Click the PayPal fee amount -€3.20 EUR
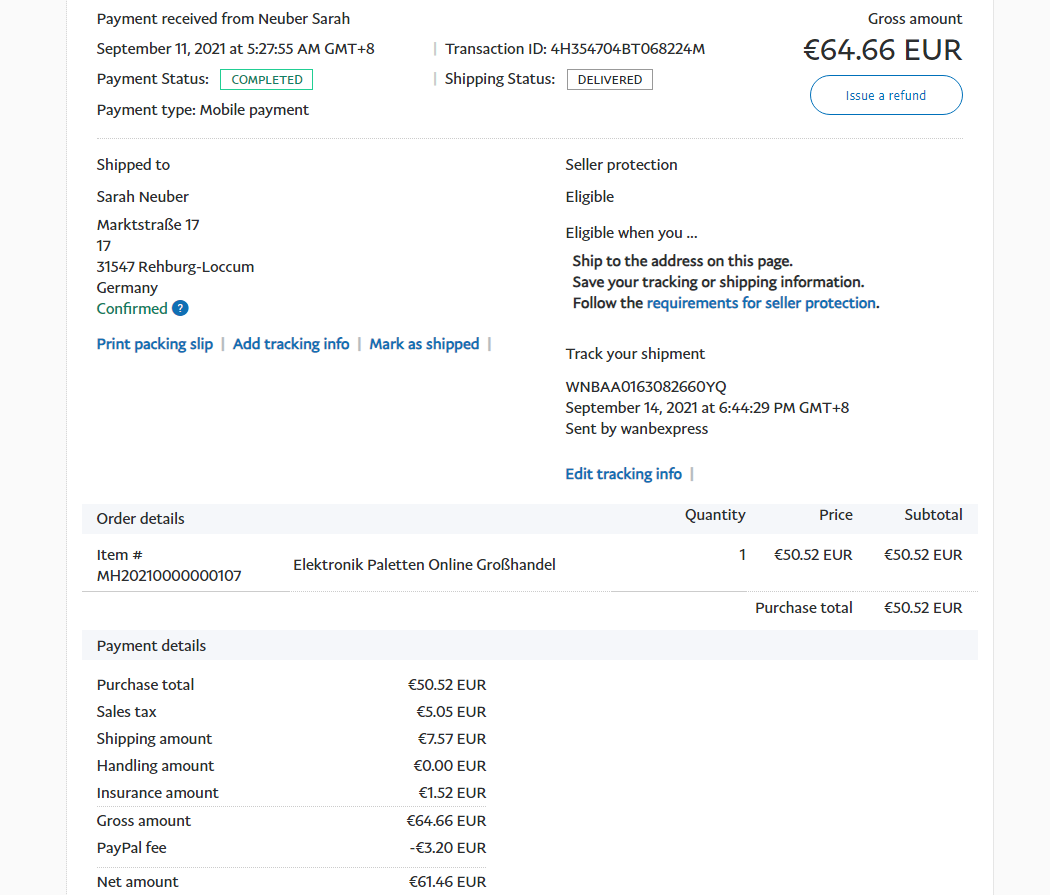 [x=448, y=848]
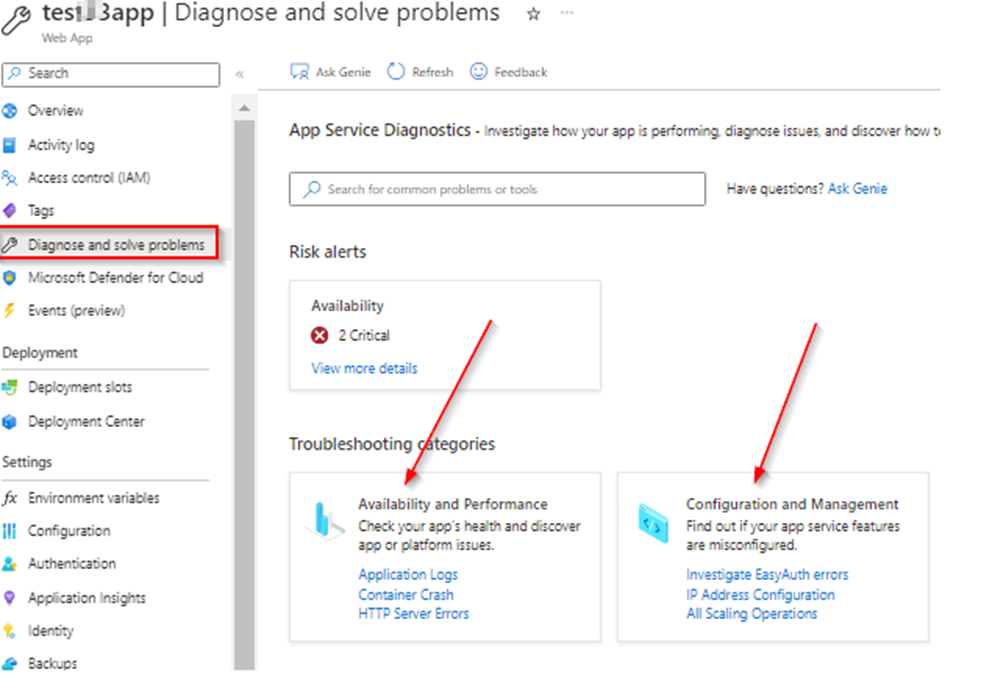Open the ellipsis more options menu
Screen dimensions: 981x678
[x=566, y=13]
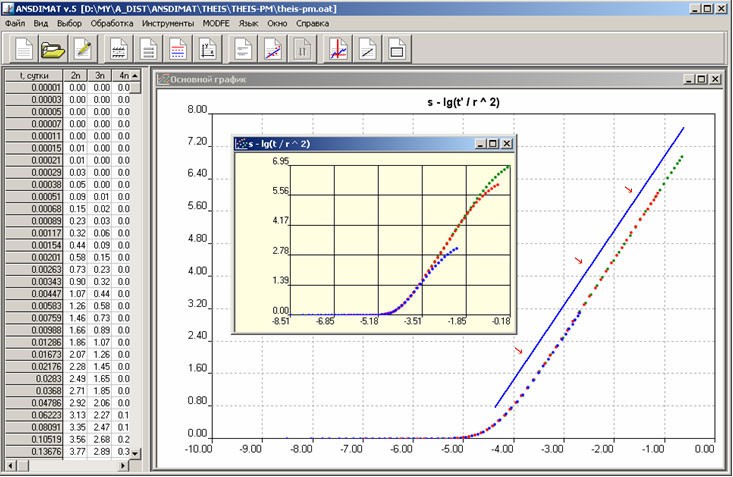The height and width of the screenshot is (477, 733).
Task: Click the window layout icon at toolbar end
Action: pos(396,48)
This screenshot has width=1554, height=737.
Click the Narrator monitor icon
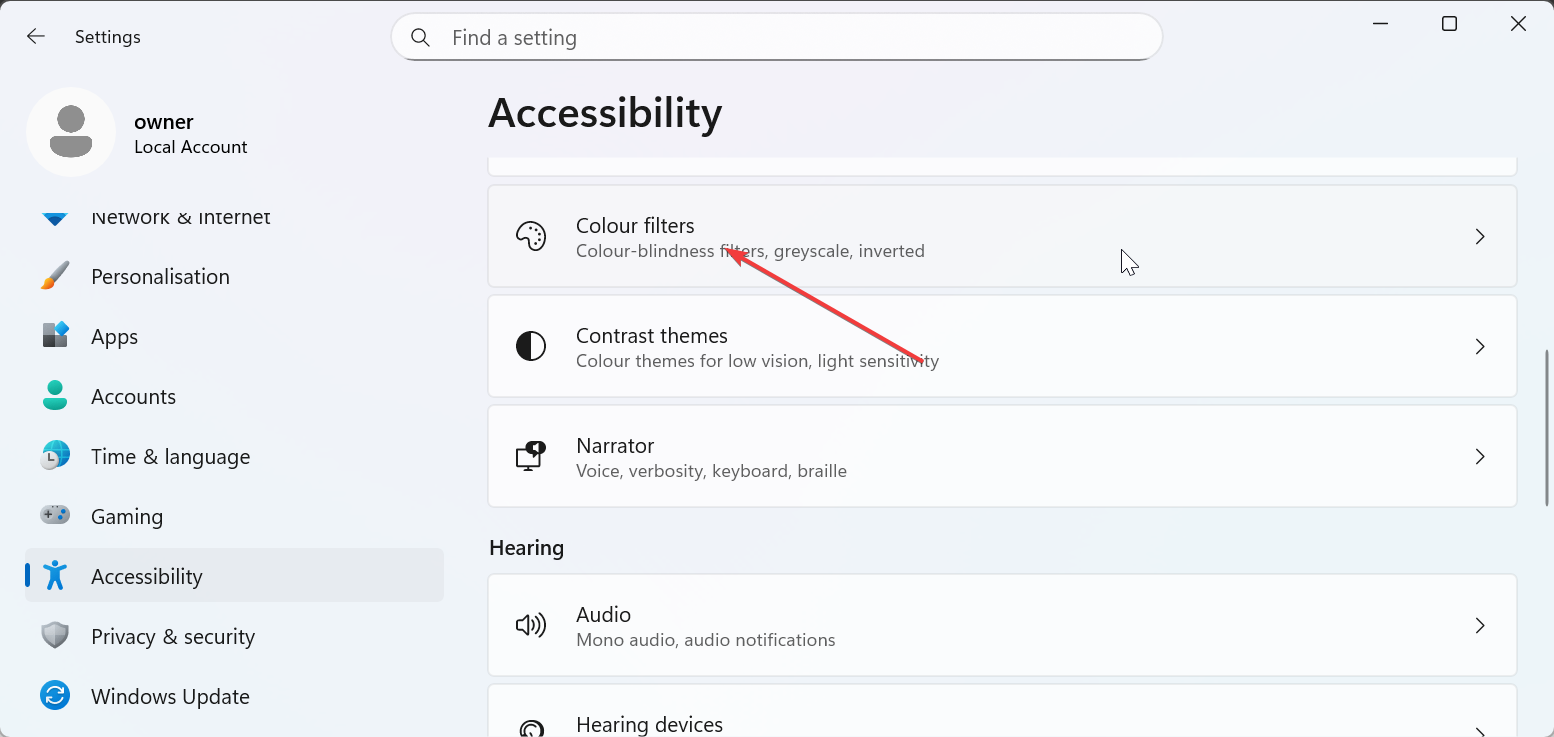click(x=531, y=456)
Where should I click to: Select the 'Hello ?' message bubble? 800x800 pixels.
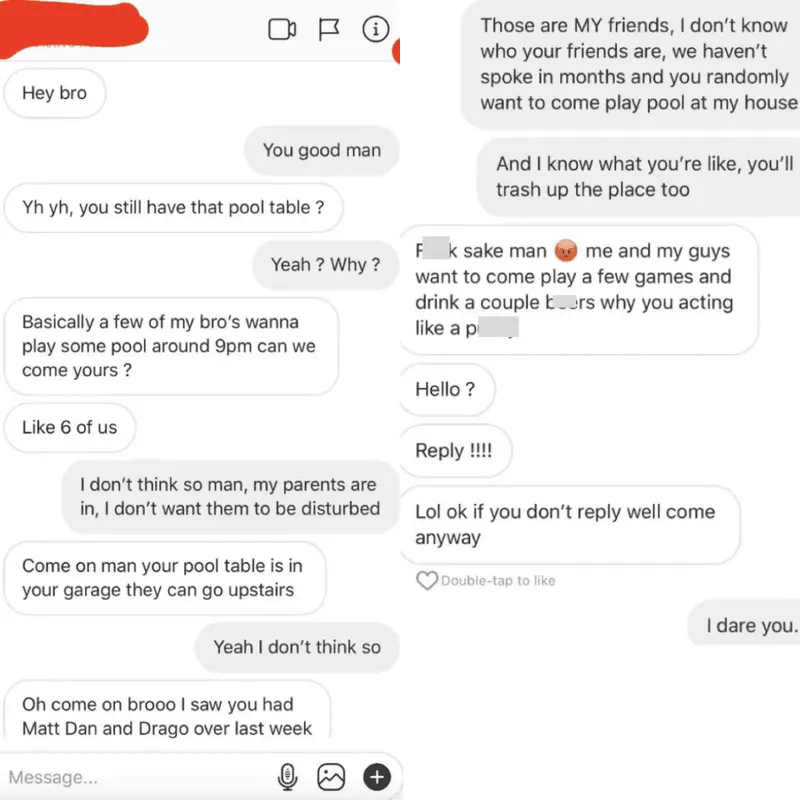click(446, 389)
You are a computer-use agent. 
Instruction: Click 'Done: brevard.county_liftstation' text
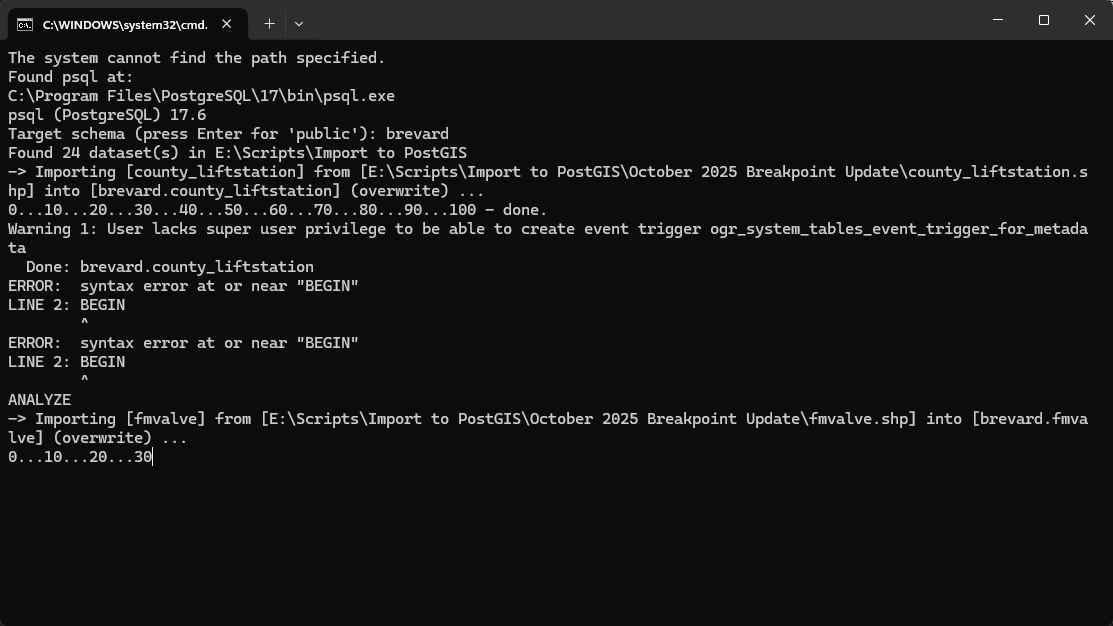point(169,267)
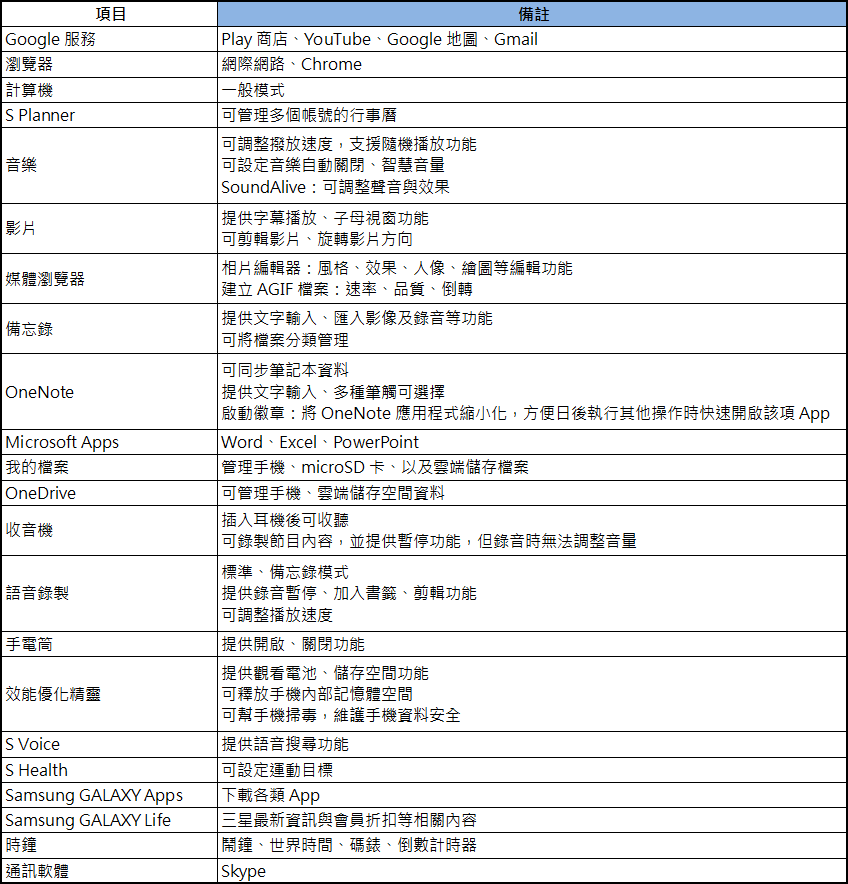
___
-- TASK BRIEF --
Write out exactly the lines from the one that contains "Click the Narrator monitor icon" through the last line of the data above, both included. Leave every picture out.

-- WRITTEN SOLUTION --
Click the Narrator monitor icon
click(x=531, y=456)
Where should I click to: Select the 'Hello ?' message bubble? 800x800 pixels.
click(446, 389)
You are a computer-use agent. 
Instruction: Click 'Done: brevard.county_liftstation' text
point(169,267)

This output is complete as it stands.